- [YOUR ASSIGNMENT]:
Repeat the following data exactly, omitting pictures.

------ RECORD EXCERPTS ------

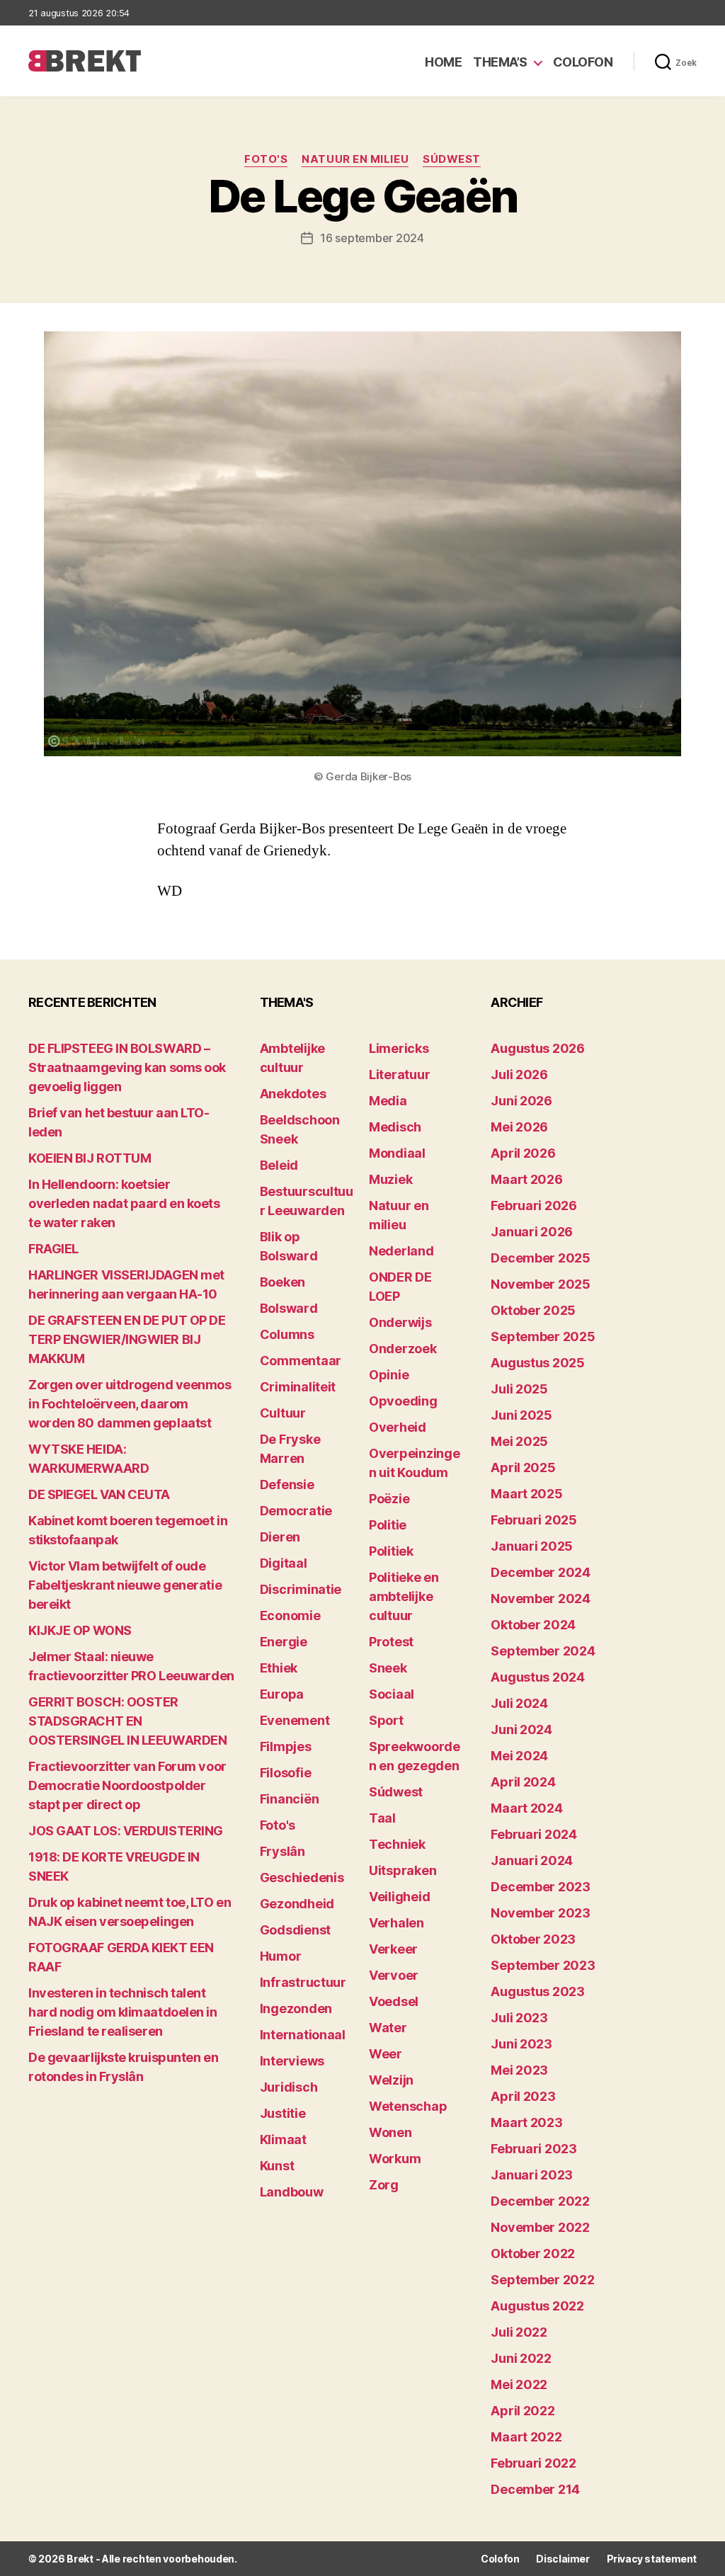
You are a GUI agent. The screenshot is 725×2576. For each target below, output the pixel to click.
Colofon (583, 62)
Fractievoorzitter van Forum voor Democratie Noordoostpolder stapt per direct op (127, 1785)
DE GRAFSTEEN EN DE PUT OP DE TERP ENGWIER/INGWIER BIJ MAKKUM (126, 1339)
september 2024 (543, 1650)
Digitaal (283, 1563)
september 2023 (543, 1965)
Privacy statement (652, 2559)
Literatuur (399, 1074)
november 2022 (540, 2227)
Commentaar (300, 1360)
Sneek (388, 1667)
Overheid (397, 1427)
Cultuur (283, 1413)
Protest (391, 1641)
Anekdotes (293, 1093)
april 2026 (523, 1153)
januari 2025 (532, 1546)
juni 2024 (521, 1729)
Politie (387, 1524)
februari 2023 (534, 2148)
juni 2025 (521, 1415)
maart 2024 (526, 1808)
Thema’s (500, 62)
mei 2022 (519, 2384)
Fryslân (282, 1851)
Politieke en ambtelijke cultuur (404, 1596)
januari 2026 (532, 1231)
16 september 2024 (371, 238)
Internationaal (303, 2034)
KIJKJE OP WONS (80, 1630)
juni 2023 (521, 2043)
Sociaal (391, 1694)
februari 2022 (533, 2463)
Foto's (265, 159)
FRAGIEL (53, 1248)
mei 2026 (519, 1126)
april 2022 (522, 2410)
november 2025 (540, 1284)
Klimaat (283, 2139)
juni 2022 (521, 2358)
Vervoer (393, 1975)
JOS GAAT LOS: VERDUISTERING (125, 1830)
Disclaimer (562, 2559)
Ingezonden (296, 2008)
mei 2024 (519, 1755)
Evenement (295, 1720)
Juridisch (289, 2087)
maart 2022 (526, 2436)
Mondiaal (397, 1153)
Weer (385, 2053)
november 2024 (540, 1598)
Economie (290, 1615)
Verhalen (396, 1922)
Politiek (391, 1551)
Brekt (80, 2559)
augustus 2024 (538, 1677)
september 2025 (543, 1336)
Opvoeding (403, 1401)
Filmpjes (286, 1746)
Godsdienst (295, 1929)
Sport (386, 1720)
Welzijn (391, 2080)
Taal (382, 1818)
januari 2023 (532, 2174)
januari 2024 (532, 1860)
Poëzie (389, 1498)
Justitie (283, 2113)
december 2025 (540, 1257)
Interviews (292, 2060)
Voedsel (393, 2001)
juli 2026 (519, 1074)
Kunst (277, 2165)
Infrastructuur (303, 1982)
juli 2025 (519, 1388)
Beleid (279, 1165)
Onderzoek (403, 1348)
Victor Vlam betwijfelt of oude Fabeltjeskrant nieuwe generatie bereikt (125, 1585)
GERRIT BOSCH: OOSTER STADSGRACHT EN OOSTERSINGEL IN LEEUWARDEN (127, 1721)
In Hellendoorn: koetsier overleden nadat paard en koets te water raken (124, 1203)
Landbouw (292, 2191)
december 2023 (540, 1886)
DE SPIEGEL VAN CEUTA (99, 1494)
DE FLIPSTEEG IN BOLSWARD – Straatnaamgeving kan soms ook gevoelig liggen (127, 1067)
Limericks (399, 1048)
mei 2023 (519, 2070)
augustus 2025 (538, 1362)
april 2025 (523, 1467)
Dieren (280, 1536)
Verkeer (393, 1949)
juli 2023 (519, 2017)
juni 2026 (521, 1100)
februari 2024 (534, 1834)
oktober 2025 (533, 1310)
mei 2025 (519, 1441)
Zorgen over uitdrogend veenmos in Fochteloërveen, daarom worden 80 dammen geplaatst (130, 1403)
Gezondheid (297, 1903)
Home (443, 62)
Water (388, 2027)
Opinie (389, 1374)
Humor (281, 1956)
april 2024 (523, 1781)
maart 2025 (526, 1493)
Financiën (289, 1798)
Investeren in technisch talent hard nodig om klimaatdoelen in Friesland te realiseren (122, 2012)
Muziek (390, 1179)
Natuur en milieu (355, 159)
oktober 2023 (533, 1939)
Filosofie (286, 1772)
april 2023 (523, 2096)
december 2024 (540, 1572)
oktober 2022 (533, 2253)
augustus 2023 (538, 1991)
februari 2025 (534, 1519)
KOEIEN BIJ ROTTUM (89, 1158)
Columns (287, 1334)
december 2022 (540, 2201)
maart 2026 (526, 1179)
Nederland (401, 1250)
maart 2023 (526, 2122)
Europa (282, 1694)
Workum (395, 2158)
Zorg (384, 2184)
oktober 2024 (533, 1624)
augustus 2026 (538, 1048)
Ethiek (278, 1667)
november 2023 (540, 1912)
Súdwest (452, 159)
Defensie (287, 1484)
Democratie (296, 1510)
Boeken (282, 1282)
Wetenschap (408, 2106)
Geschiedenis (302, 1877)
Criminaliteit (298, 1386)
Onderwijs (400, 1322)
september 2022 (542, 2279)
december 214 (535, 2489)
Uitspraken (402, 1870)
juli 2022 (519, 2332)
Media (388, 1100)
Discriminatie (301, 1589)
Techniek (397, 1844)
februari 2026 (534, 1205)
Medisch (395, 1126)
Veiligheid (399, 1896)
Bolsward (289, 1308)
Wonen (390, 2132)
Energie (283, 1641)
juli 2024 (519, 1703)
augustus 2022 (537, 2305)
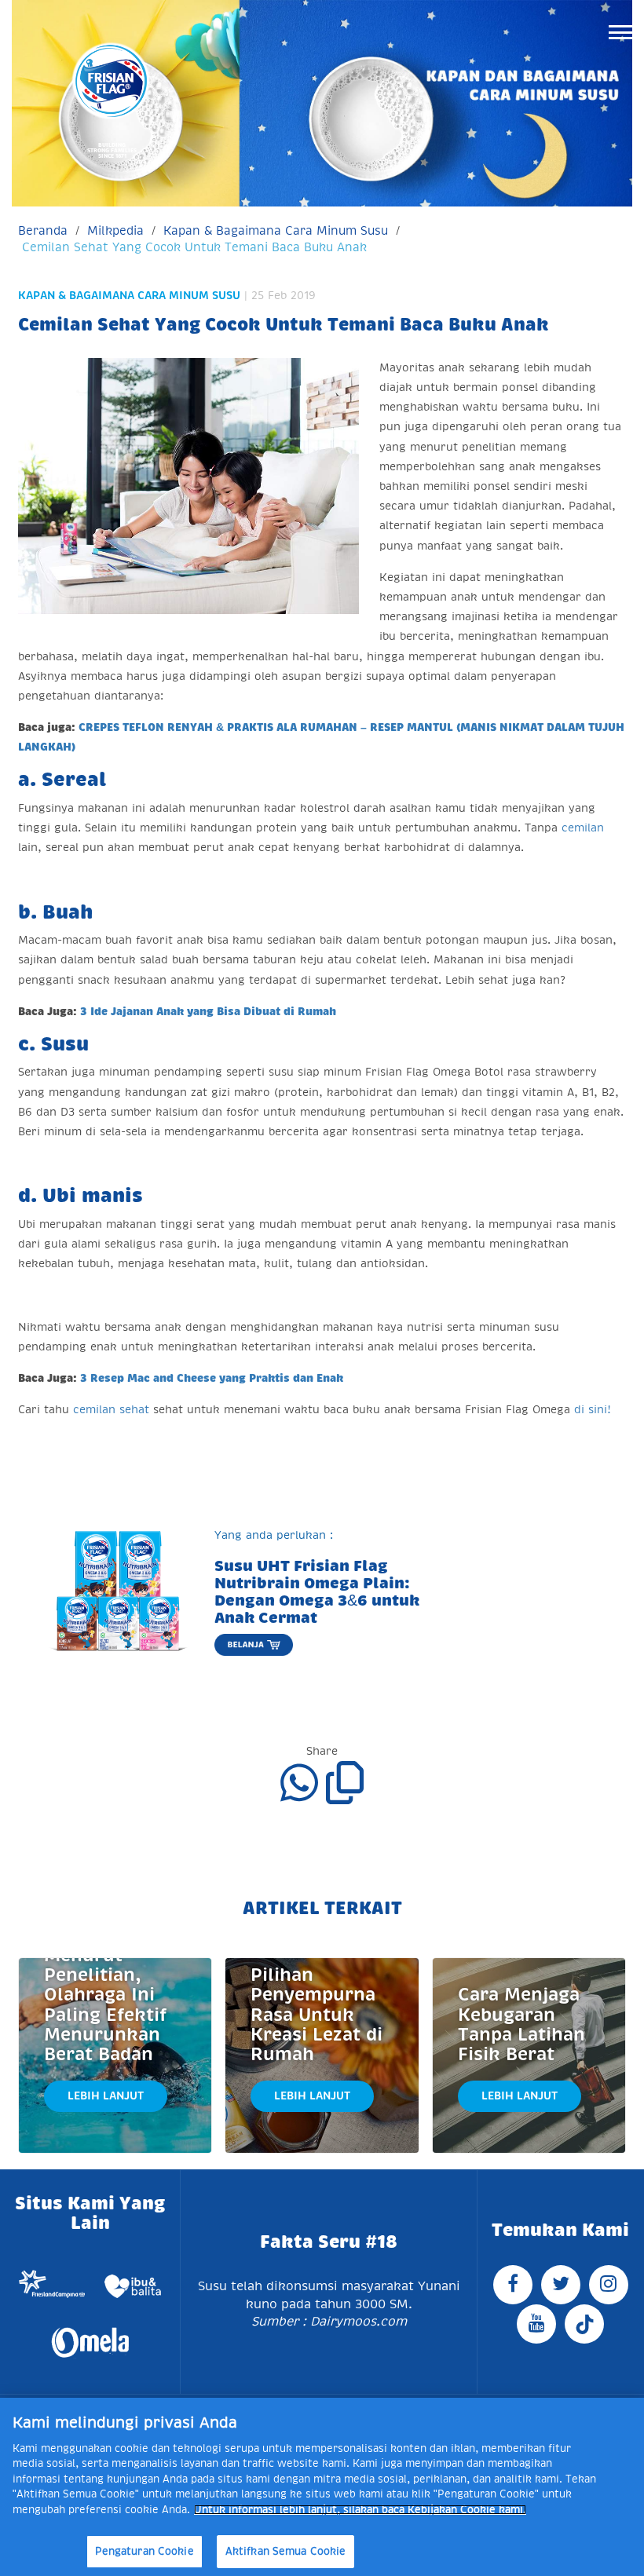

------

- [TASK SOLUTION]:
You are a GUI agent. The screenshot is 725×2576. For each target below, output the pixel to click.
Colofon (583, 62)
Fractievoorzitter van Forum voor Democratie Noordoostpolder stapt per direct op (127, 1785)
DE GRAFSTEEN EN DE PUT OP DE TERP ENGWIER/INGWIER BIJ MAKKUM (126, 1339)
september 2024 (543, 1650)
Digitaal (283, 1563)
september 2023 (543, 1965)
Privacy statement (652, 2559)
Literatuur (399, 1074)
november 2022 (540, 2227)
Commentaar (300, 1360)
Sneek (388, 1667)
Overheid (397, 1427)
Cultuur (283, 1413)
Protest (391, 1641)
Anekdotes (293, 1093)
april 2026 (523, 1153)
januari 2025 (532, 1546)
juni 2024 (521, 1729)
Politie (387, 1524)
februari 2023 (534, 2148)
juni 2025 (521, 1415)
maart 2024 (526, 1808)
Thema’s (500, 62)
mei 2022 (519, 2384)
Fryslân (282, 1851)
Politieke en ambtelijke cultuur (404, 1596)
januari 2026 (532, 1231)
16 september 2024 (371, 238)
Internationaal (303, 2034)
KIJKJE OP WONS (80, 1630)
juni 2023 (521, 2043)
Sociaal (391, 1694)
februari 2022 (533, 2463)
Foto's (265, 159)
FRAGIEL (53, 1248)
mei 2026 (519, 1126)
april 2022 (522, 2410)
november 2025 (540, 1284)
Klimaat (283, 2139)
juni 2022 (521, 2358)
Vervoer (393, 1975)
JOS GAAT LOS: VERDUISTERING (125, 1830)
Disclaimer (562, 2559)
Ingezonden (296, 2008)
mei 2024 (519, 1755)
Evenement (295, 1720)
Juridisch (289, 2087)
maart 2022 (526, 2436)
Mondiaal (397, 1153)
Weer (385, 2053)
november 2024 (540, 1598)
Economie (290, 1615)
Verhalen (396, 1922)
Politiek (391, 1551)
Brekt (80, 2559)
augustus 2024 (538, 1677)
september 2025 (543, 1336)
Opvoeding (403, 1401)
Filmpjes (286, 1746)
Godsdienst (295, 1929)
Sport (386, 1720)
Welzijn (391, 2080)
Taal (382, 1818)
januari 2023 (532, 2174)
januari 2024 (532, 1860)
Poëzie (389, 1498)
Justitie (283, 2113)
december 2025 (540, 1257)
Interviews (292, 2060)
Voedsel (393, 2001)
juli 2026 (519, 1074)
Kunst (277, 2165)
Infrastructuur (303, 1982)
juli 2025 (519, 1388)
Beleid (279, 1165)
Onderzoek (403, 1348)
Victor Vlam betwijfelt of oude Fabeltjeskrant nieuwe generatie bereikt (125, 1585)
GERRIT BOSCH: OOSTER STADSGRACHT EN OOSTERSINGEL IN LEEUWARDEN (127, 1721)
In Hellendoorn: koetsier overleden nadat paard en koets te water raken (124, 1203)
Landbouw (292, 2191)
december 2023 (540, 1886)
DE SPIEGEL VAN CEUTA (99, 1494)
DE FLIPSTEEG IN BOLSWARD – Straatnaamgeving kan soms ook gevoelig liggen (127, 1067)
Limericks (399, 1048)
mei 2023 (519, 2070)
augustus 2025 (538, 1362)
april 2025 (523, 1467)
Dieren (280, 1536)
Verkeer (393, 1949)
juli 2023 (519, 2017)
juni 2026 (521, 1100)
februari 2024 (534, 1834)
oktober 2025 (533, 1310)
mei 2025 (519, 1441)
Zorgen over uitdrogend veenmos in Fochteloërveen, daarom worden 80 dammen geplaatst (130, 1403)
Gezondheid (297, 1903)
Home (443, 62)
Water (388, 2027)
Opinie (389, 1374)
Humor (281, 1956)
april 2024 (523, 1781)
maart 2025 (526, 1493)
Financiën (289, 1798)
Investeren in technisch talent hard nodig om klimaatdoelen in Friesland te realiseren (122, 2012)
Muziek (390, 1179)
Natuur en milieu (355, 159)
oktober 2023 (533, 1939)
Filosofie (286, 1772)
april 2023 (523, 2096)
december 2024 (540, 1572)
oktober 2022 (533, 2253)
augustus 2023 (538, 1991)
februari 2025 (534, 1519)
KOEIEN BIJ ROTTUM (89, 1158)
Columns (287, 1334)
december 2022 (540, 2201)
maart 2026 (526, 1179)
Nederland (401, 1250)
maart 2023 (526, 2122)
Europa (282, 1694)
Workum (395, 2158)
Zorg (384, 2184)
oktober 2024 (533, 1624)
augustus 2026 (538, 1048)
Ethiek (278, 1667)
november 2023 (540, 1912)
Súdwest (452, 159)
Defensie (287, 1484)
Democratie (296, 1510)
Boeken (282, 1282)
Wetenschap (408, 2106)
Geschiedenis (302, 1877)
Criminaliteit (298, 1386)
Onderwijs (400, 1322)
september 2022 (542, 2279)
december 214 (535, 2489)
Uitspraken (402, 1870)
juli 2022 (519, 2332)
Media (388, 1100)
Discriminatie (301, 1589)
Techniek (397, 1844)
februari 2026 (534, 1205)
Medisch (395, 1126)
Veiligheid (399, 1896)
Bolsward (289, 1308)
Wonen (390, 2132)
Energie (283, 1641)
juli 2024 (519, 1703)
augustus 2022 (537, 2305)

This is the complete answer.